The Truth About Mental Illness and Guns

In the wake of any mass shooting, there's a predictable and justified burst of public outrage and sorrow followed by a series of do-something legislative proposals meant to prevent similar tragedies from ever occurring again.

Depending on the political leanings of the politician or media figure offering the solution, the proposal often rests upon one of these twin assumptions: We must rid the world of the wrong kinds of weapons (i.e., "assault weapons"), or, we must keep guns away from the wrong kinds of people (i.e., "crazy people"). 

"How many more copycats are waiting in the wings for their moment of fame from a national media machine that rewards them with wall-to-wall attention and a sense of identity that they crave, while provoking others to try to make their mark?" asked Wayne LaPierre, official lightning rod of the National Rifle Association, in the wake of the Sandy Hook elementary shooting. "A dozen more killers, a hundred more? How can we possibly even guess how many, given our nation's refusal to create an active national database of the mentally ill?"
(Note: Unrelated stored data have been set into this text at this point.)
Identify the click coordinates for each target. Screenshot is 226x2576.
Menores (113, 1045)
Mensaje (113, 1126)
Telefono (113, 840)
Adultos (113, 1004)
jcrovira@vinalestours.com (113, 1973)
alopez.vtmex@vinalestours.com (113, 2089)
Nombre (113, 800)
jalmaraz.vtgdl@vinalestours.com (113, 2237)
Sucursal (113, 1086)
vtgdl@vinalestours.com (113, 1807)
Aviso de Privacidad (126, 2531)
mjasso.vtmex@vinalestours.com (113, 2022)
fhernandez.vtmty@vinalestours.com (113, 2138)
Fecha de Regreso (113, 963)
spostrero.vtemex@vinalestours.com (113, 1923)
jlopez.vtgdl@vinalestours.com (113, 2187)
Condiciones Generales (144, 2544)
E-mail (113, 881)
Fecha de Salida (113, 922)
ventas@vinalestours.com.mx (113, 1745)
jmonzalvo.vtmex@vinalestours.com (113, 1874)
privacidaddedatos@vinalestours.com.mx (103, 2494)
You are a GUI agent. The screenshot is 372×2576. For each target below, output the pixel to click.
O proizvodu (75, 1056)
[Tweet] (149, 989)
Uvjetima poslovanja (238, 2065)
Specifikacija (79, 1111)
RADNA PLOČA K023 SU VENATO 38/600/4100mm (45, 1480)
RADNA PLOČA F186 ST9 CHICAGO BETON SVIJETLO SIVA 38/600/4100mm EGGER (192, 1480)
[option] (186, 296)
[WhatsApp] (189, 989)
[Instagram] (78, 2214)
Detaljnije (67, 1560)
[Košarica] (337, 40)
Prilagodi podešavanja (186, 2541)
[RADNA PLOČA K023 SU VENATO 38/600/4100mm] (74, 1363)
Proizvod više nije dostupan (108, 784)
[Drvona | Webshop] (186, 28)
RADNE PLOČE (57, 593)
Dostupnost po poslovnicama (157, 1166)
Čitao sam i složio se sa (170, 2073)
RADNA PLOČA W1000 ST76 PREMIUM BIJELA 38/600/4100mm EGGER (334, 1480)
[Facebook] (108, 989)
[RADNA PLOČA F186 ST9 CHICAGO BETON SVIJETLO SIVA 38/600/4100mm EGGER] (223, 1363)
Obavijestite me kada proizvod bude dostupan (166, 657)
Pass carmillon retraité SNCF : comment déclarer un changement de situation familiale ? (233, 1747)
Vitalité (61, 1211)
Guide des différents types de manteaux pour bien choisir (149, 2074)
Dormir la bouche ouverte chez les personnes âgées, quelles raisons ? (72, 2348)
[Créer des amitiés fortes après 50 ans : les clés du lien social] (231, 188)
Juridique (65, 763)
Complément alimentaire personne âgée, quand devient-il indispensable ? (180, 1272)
Even the nation's premier gun lobby believes keeping guns away from the mentally ill is a good idea. It's a sensible-sounding proposal, a logical precaution. But some forensic psychiatrists, whose jobs include the task of identifying potentially violent individuals, say that targeting the mentally ill isn't as simple as it sounds.

A recent Mayo Clinic study points out that mass shooters tend to meticulously plan their crimes weeks or months in advance, undermining the idea that the mentally ill simply "snap" and go on shooting rampages while also complicating the notion of effective gun control through gun registries, since a methodical planner has plenty of time to obtain weapons through illegal channels.

A more basic problem with a strategy that targets mentally ill people is that the vast majority of them are not violent. When you control for substance abuse, a factor that exacerbates violence in all populations, only about 4.3% of people with a "severe" mental illness are likely to commit any sort of violence, according to a University of Chicago study. The violence rate among those with a "non-severe" mental illness is about equal to that of the "normal" population.